#barikadegusdur#gusdurian#pernikahan#humaniora

Bendahara Barikade Gus Dur Lampung Melepas Masa Lajang

( kata)
Bendahara Barikade Gus Dur Lampung Melepas Masa Lajang
Ketua Barikade Gus Dur Lampung M Irfandi Romas (paling kiri) berfoto bersama mempelai. Istimewa


Bandar Lampung (Lampost.co): Bendahara Dewan Pimpinan Wilayah (DPW) Barisan Kader (Barikade) Gus Dur Provinsi Lampung, Monica Rahmadani Putri, melepas masa lajangnya.

Putri Hijab Bandar Lampung tahun 2017 itu dipersunting pria bernama Ardeli Permata Qory Aqso, yang bekerja di bawah jajaran Kementerian Hukum dan Ham (Kemenkumham) Provinsi Lampung, yang berdinas di Lembaga Pemasyarakatan (Lapas) Wayhuwi.

Akad pernikahan Monica yang juga menjabat sebagai Wakil Ketua Bidang Pariwisata Angkatan Muda Partai Golkar (AMPG) Provinsi Lampung dengan Ardeli bertempat di kediaman mempelai wanita di Perumahan RBI, Jalan Scorpio Nomor 27, Pramuka, Bandar Lampung, Jumat, 11 Desember 2020.

Kebahagiaan Monica dan Ardeli di hari ini dirasakan tak hanya oleh kader-kader Barikade Gusdur Lampung, para pegawai Kemenkumham Lampung pun turut merayakan hari pernikahan pasangan ini.

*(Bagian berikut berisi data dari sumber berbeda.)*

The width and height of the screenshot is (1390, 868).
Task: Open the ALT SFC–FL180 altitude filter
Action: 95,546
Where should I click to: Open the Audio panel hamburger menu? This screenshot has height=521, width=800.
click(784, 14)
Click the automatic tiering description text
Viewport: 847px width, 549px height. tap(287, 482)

Akad nikah tersebut mengedepankan protokol kesehatan yang ketat sebagai upaya pencegahan covid-19. Setiap tamu yang hadir diwajibkan mengenakan masker dan menjaga jarak.

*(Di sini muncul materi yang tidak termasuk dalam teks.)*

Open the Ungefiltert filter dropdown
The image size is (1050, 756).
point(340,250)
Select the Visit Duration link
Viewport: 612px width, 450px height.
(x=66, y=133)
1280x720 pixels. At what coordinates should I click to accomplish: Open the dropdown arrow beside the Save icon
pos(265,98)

Angkatan Muda Partai Golkar (AMPG) tampak berjaga di lokasi acara, untuk mengamankan lalu lintas kendaraan.

Turut hadir dalam akad pernikahan, Ketua DPW Barikade Gus Dur Provinsi Lampung M Irfandi Romas, didampingi Sekretaris DPW Harry Sukoco, dan Wakil Ketua Ustaz Mustofa Musa serta sejumlah jajarannya.

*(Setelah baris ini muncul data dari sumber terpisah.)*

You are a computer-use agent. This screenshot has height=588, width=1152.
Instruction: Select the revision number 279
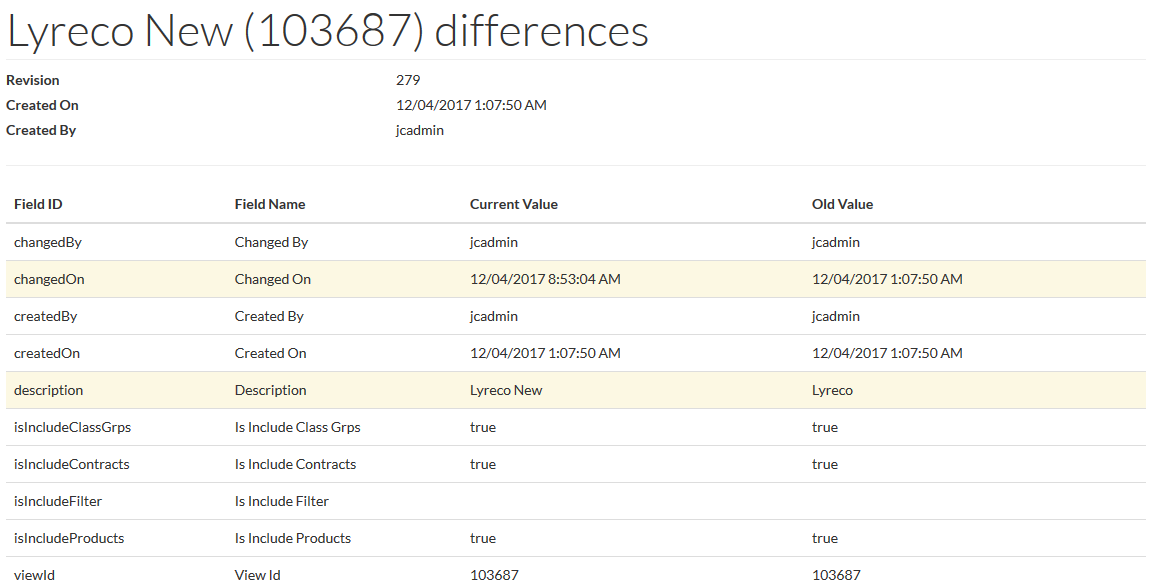(408, 80)
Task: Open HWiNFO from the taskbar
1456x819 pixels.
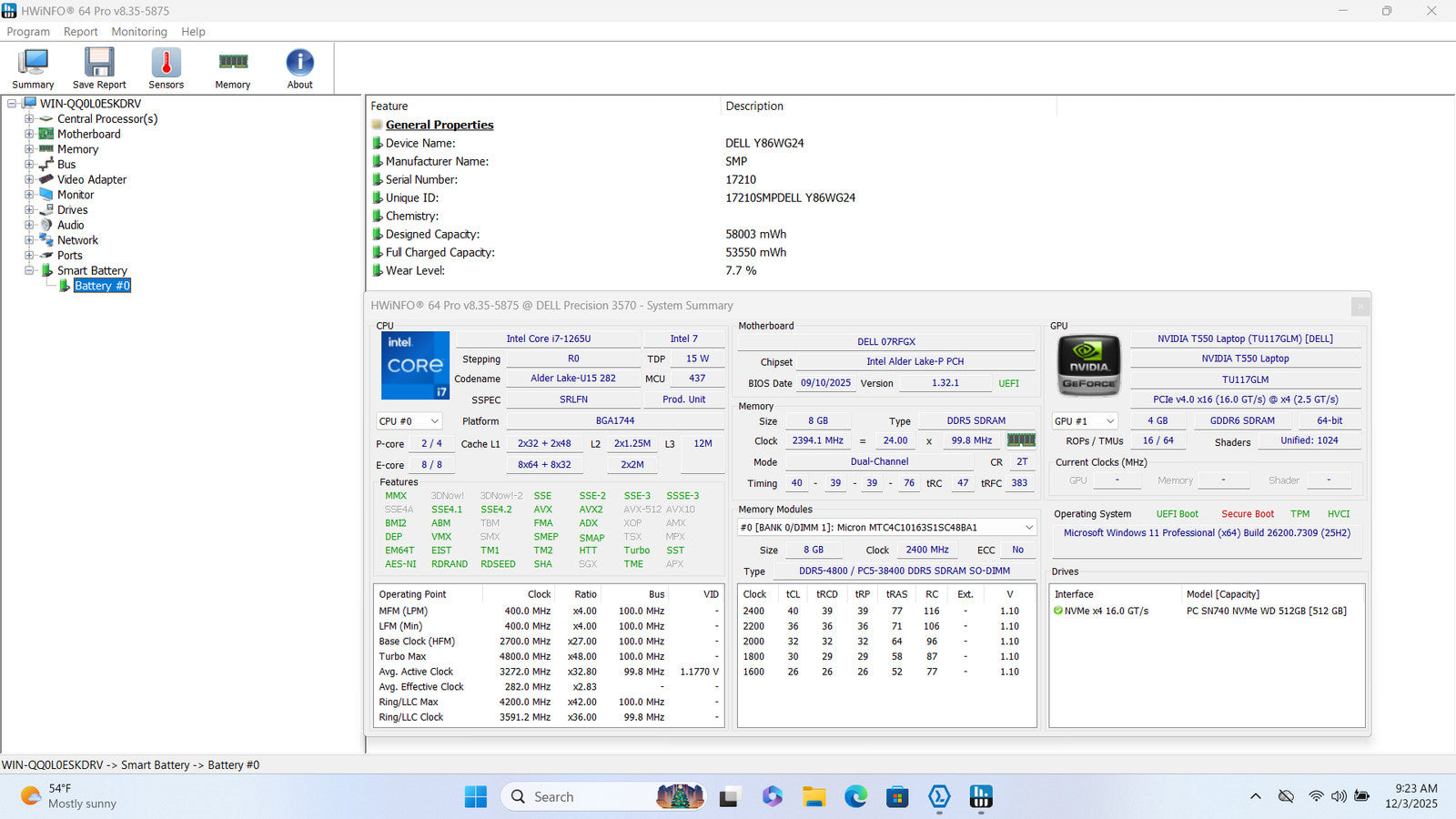Action: (x=980, y=797)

"Kami keluarga besar DPW Barikade Gusdur Lampung mengucapkan selamat kepada Mbak Monica dan Mas Ardeli. Selamat menempuh hidup baru, semoga menjadi keluarga sakinah, mawadah, dan warahmah," ungkap Ketua Barikade Gus Dur Lampung, M Irfandi Romas di lokasi acara.

Pria yang akrab disapa Irfan itu mengabarkan, pasca akad pernikahan akan dilangsungkan resepsi di Graha Mandala Alam, Gang PU, kota setempat, Minggu, 13 Desember 2020.

"Di acara resepsi pernikahannya kami juga akan hadir. Mohon doa dan restu dari masyarakat untuk kedua mempelai. Mudah-mudahan langgeng hingga akhir hayat, dan segera dapat momongan," ungkapnya.

Di mata pengurus Barikade Gus Dur Lampung, Monica (mempelai wanita, red) merupakan pribadi muda yang pintar.

"Dia adalah kader muda Barikade Gusdur yang punya kapabilitas, yang punya kemampuan. Maka kami angkat menjadi bendahara," jelasnya.

Irfan belum mengetahui secara pasti, apakah Monica tetap bertahan sebagai bendahara di Barikade Gus Dur atau akan mengundurkan diri pasca melangsungkan pernikahan. Sebab, menurutnya seorang istri berkewajiban meminta restu atau izin suami dalam setiap aktivitasnya. Termasuk dalam berorganisasi.

Barikade Gus Dur merupakan jaringan pengagum KH. Abdurrahman Wahid atau Gus Dur, mantan Presiden RI ke-4 yang telah ada di berbagai Provinsi dan Kabupaten/Kota di Indonesia dari berbagai kalangan lintas agama, partai, dan golongan yang bertujuan untuk meneruskan perjuangan almarhum Gus Dur dalam segala bidang mulai dari sosial, politik, kemasyarakatan, dan budaya.